3: He probably needed time to build up enough stormspren in Roshar to accomplish this. I love the description of the Radiants "leaving the door ajar" for a slow trickle of voidspren to enter Roshar. The Recreance could have been triggered once the Radiants finally noticed this 'void-leak'. The enslavement of the Listeners may thus have been a knee-jerk reaction to the fear that there may already be enough voidspren on Roshar to start a desolation, if they all fused with the Listeners.

4: the Recreance and the enslavement of the Listeners will have temporarily stopped Odium from tranfering more voidspren to Roshar, and limited his ability to fuse enough Listeners. He needed either A) to send more stormspren to Roshar, and/or B ) convince some of the remaining free Listeners to fuse with those Stormspren, despite the fact that these Listeners had turned away from their "old gods".  He thus began a long campaign to create the right conditions for one or both of these things to happen.
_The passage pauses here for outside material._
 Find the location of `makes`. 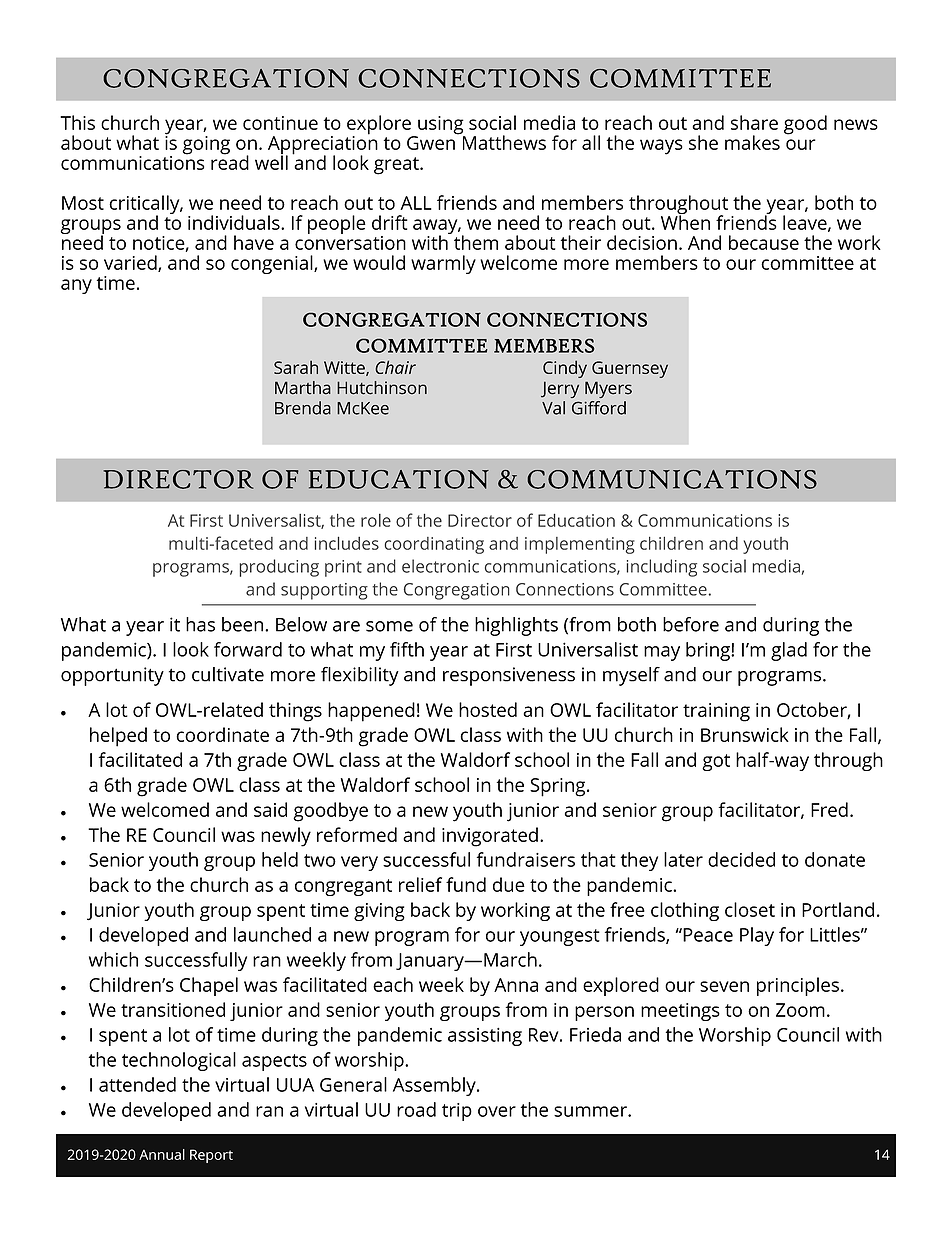

makes is located at coordinates (752, 142).
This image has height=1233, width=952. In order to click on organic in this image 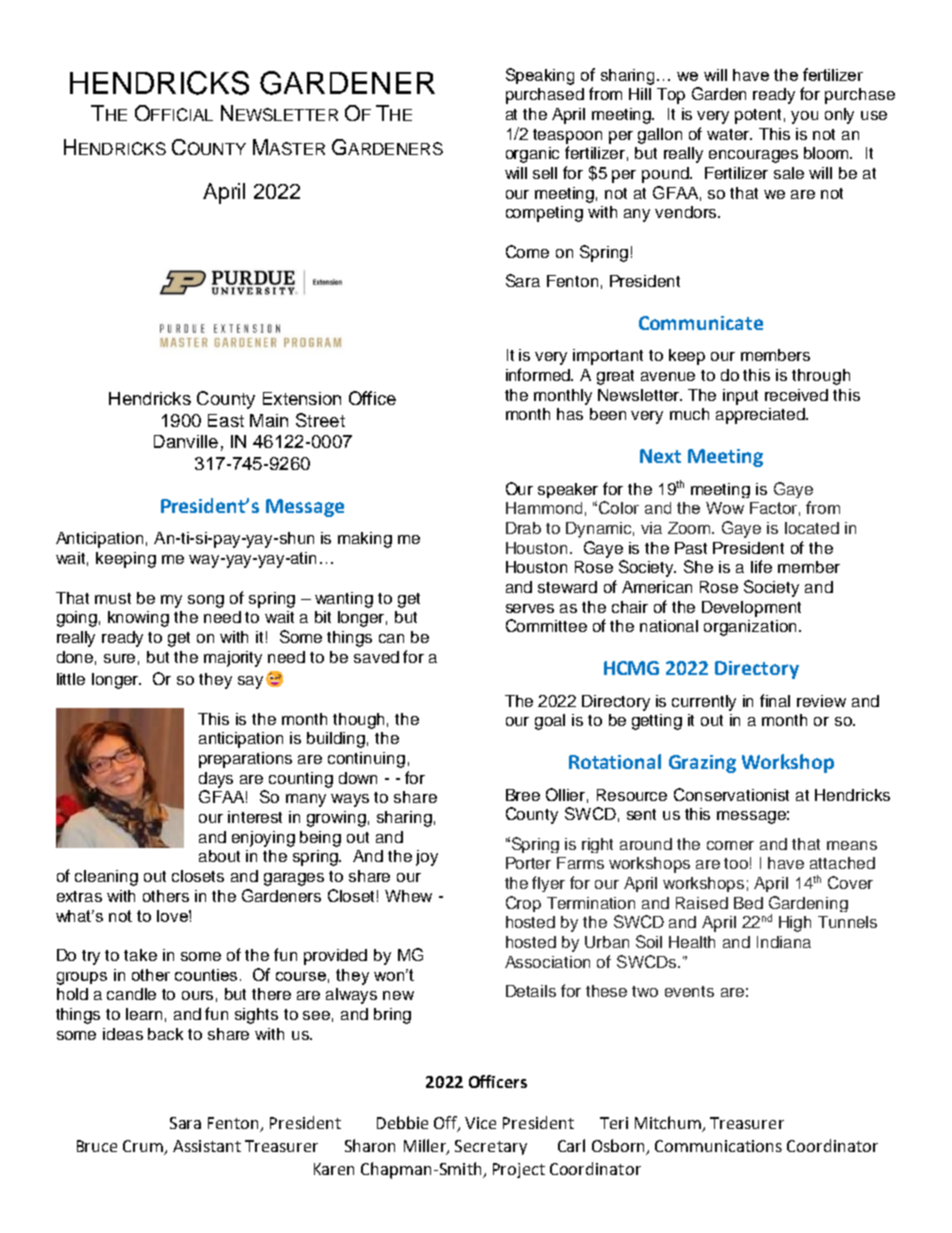, I will do `click(532, 155)`.
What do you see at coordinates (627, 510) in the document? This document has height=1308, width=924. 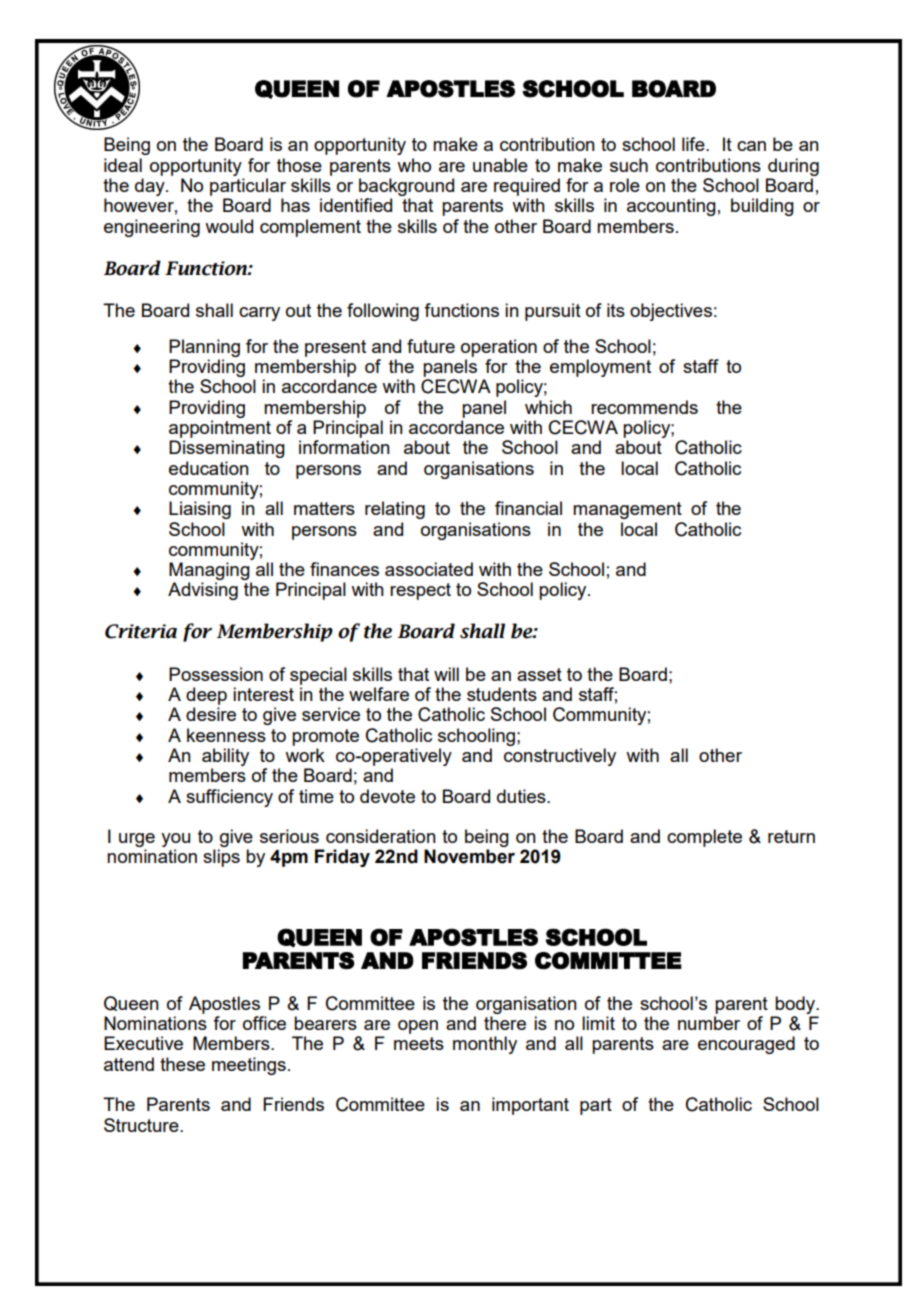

5: The Alethi become more warlike thanks to the influence of the Thrill. Gavilar and Amaram were somehow infected with the idea that they needed to bring back a desolation to refound the KR. Certain spren begin to interpret certain events as signs that they need to bond with humans and create new Radiants. We don't know enough about these events yet, but it's a solid bet that Odium had a hand in seeding them. The end result was the return of surgebinders, and a war with the Listeners that ultimately caused them to fuse with stormspren in desperation.

 

 

Awesome breakdown of the implications. That is basically what I was thinking in terms of the chronology of things, but you took it a step further (upvote!) by pointing out how the the Alethi war on the Parshendi fits into it all, which I hadn't considered. Now whether Odium literally set up the whole thing is open for debate, but at the very least he capitalized on the war to pressure the Parshendi into becoming Fused. I hadn't thought about that in terms of a long play by Odium, so that's very interesting.